By Shashwat Awasthi and Yadarisa Shabong
(Reuters) - London's main index enjoyed its best weekly performance since December 2016, as shares of exporters continued to benefit from a pound that is subdued amid renewed concerns about a chaotic Brexit at the end of 2020.
The FTSE 100 <.FTSE> inched 0.1% higher on Friday, also clocking its longest winning streak since May 2017 and the FTSE 250 <.FTMC> managed to squeeze in a 0.04% gain as Prime Minister Boris Johnson won approval for his Brexit deal.
After a breakthrough in U.S.-China trade talks and Johnson's election victory this month, investors now drew solace from Johnson's first step towards fulfilling his campaign pledge to deliver Brexit by Jan. 31.
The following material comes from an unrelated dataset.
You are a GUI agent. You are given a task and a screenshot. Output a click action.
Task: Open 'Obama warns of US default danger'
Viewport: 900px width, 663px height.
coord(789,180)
"The fact that the bill was successful might have been reassuring to the pound – the faster things move, the more time there might be to hash out a trade deal with the EU," said Spreadex analyst Connor Campbell.
Lawmakers voted by 358 to 234 to pass the second reading of the legislation, underlining Johnson's large majority in parliament that should ensure a smooth ratification of the divorce deal.
Johnson's win triggered a rally in domestically-exposed stocks, though worries about Brexit have re-emerged due to a new provision for a hard, December 2020 deadline to reach a trade agreement with the European Union.
Sterling hovered near two-week lows, helping exporter stocks such as Diageo <DGE.L>, the world's largest spirits company, and household goods maker Reckitt Benckiser <RB.L>.
A weaker pound against the dollar helps international companies boost their earnings numbers.
Despite swinging between sharp gains and losses this week, the midcaps, whose components earn most of their money domestically, still bagged an eighth successive weekly jump.
London-listed shares of Carnival <CCL.L> climbed 6.8%, topping the blue-chip index after the cruise operator forecast 2020 profit above Wall Street expectations.
Shell <RDSa.L> dipped 1.6%, the biggest drag on the FTSE 100, after expecting to write down up to $2.3 billion in the fourth quarter and lowering its oil products sales forecast.
UAE-based NMC Health <NMC.L>, targeted by short seller Muddy Waters, plunged another 15.4% on its worst week ever. Its stock has shed nearly half of its value since Tuesday.
Shares of Just Eat <JE.L> fell 2.1%, a day after Dutch firms Prosus NV <PRX.AS> and Takeaway.com <TKWY.AS> tabled their final offers for the company. The British online food delivery company backs Takeaway's offer.